Assignment: Each record below should be written out again exactly as given.

Working data:
------------------------------------------------------------------------

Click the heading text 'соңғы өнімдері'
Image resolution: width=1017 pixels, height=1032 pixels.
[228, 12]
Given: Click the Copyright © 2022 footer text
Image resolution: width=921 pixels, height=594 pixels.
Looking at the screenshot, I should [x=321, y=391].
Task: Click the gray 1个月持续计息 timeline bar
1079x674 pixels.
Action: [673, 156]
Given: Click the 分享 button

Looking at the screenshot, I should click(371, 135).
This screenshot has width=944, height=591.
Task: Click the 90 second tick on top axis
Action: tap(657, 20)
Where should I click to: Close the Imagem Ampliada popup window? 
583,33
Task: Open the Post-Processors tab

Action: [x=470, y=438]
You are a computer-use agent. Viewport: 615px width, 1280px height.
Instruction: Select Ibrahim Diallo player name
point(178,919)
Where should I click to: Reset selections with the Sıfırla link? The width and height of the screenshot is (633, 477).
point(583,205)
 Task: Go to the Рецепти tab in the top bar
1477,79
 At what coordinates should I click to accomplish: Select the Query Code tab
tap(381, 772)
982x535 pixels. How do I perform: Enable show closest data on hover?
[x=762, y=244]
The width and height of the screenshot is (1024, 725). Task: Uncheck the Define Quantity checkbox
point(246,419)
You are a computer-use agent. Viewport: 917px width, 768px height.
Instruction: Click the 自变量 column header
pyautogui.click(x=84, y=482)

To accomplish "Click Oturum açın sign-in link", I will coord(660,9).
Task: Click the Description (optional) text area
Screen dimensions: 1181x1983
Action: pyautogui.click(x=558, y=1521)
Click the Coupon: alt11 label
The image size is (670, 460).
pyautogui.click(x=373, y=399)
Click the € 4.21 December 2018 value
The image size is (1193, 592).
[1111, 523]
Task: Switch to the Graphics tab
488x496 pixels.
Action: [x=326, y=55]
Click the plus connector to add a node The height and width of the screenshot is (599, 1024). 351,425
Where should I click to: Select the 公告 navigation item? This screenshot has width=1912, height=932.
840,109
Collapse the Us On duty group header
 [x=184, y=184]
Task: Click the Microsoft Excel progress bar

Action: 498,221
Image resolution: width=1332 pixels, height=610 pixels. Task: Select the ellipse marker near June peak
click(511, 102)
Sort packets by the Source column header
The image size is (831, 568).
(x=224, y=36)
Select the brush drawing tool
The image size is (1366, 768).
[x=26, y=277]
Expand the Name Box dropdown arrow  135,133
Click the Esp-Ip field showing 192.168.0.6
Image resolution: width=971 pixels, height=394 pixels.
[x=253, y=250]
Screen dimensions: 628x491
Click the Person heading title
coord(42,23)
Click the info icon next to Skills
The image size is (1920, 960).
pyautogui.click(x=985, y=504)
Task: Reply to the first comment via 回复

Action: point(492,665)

------------------------------------------------------------------------

Answer for the task:
Click the heading text 'соңғы өнімдері'
Image resolution: width=1017 pixels, height=1032 pixels.
[228, 12]
Given: Click the Copyright © 2022 footer text
Image resolution: width=921 pixels, height=594 pixels.
Looking at the screenshot, I should [x=321, y=391].
Task: Click the gray 1个月持续计息 timeline bar
1079x674 pixels.
Action: [673, 156]
Given: Click the 分享 button

Looking at the screenshot, I should click(371, 135).
This screenshot has width=944, height=591.
Task: Click the 90 second tick on top axis
Action: tap(657, 20)
Where should I click to: Close the Imagem Ampliada popup window? 
583,33
Task: Open the Post-Processors tab

Action: [x=470, y=438]
You are a computer-use agent. Viewport: 615px width, 1280px height.
Instruction: Select Ibrahim Diallo player name
point(178,919)
Where should I click to: Reset selections with the Sıfırla link? The width and height of the screenshot is (633, 477).
point(583,205)
 Task: Go to the Рецепти tab in the top bar
1477,79
 At what coordinates should I click to accomplish: Select the Query Code tab
tap(381, 772)
982x535 pixels. How do I perform: Enable show closest data on hover?
[x=762, y=244]
The width and height of the screenshot is (1024, 725). Task: Uncheck the Define Quantity checkbox
point(246,419)
You are a computer-use agent. Viewport: 917px width, 768px height.
Instruction: Click the 自变量 column header
pyautogui.click(x=84, y=482)

To accomplish "Click Oturum açın sign-in link", I will coord(660,9).
Task: Click the Description (optional) text area
Screen dimensions: 1181x1983
Action: pyautogui.click(x=558, y=1521)
Click the Coupon: alt11 label
The image size is (670, 460).
pyautogui.click(x=373, y=399)
Click the € 4.21 December 2018 value
The image size is (1193, 592).
[1111, 523]
Task: Switch to the Graphics tab
488x496 pixels.
Action: [x=326, y=55]
Click the plus connector to add a node The height and width of the screenshot is (599, 1024). 351,425
Where should I click to: Select the 公告 navigation item? This screenshot has width=1912, height=932.
840,109
Collapse the Us On duty group header
 [x=184, y=184]
Task: Click the Microsoft Excel progress bar

Action: 498,221
Image resolution: width=1332 pixels, height=610 pixels. Task: Select the ellipse marker near June peak
click(511, 102)
Sort packets by the Source column header
The image size is (831, 568).
(x=224, y=36)
Select the brush drawing tool
The image size is (1366, 768).
[x=26, y=277]
Expand the Name Box dropdown arrow  135,133
Click the Esp-Ip field showing 192.168.0.6
Image resolution: width=971 pixels, height=394 pixels.
[x=253, y=250]
Screen dimensions: 628x491
Click the Person heading title
coord(42,23)
Click the info icon next to Skills
The image size is (1920, 960).
pyautogui.click(x=985, y=504)
Task: Reply to the first comment via 回复

Action: point(492,665)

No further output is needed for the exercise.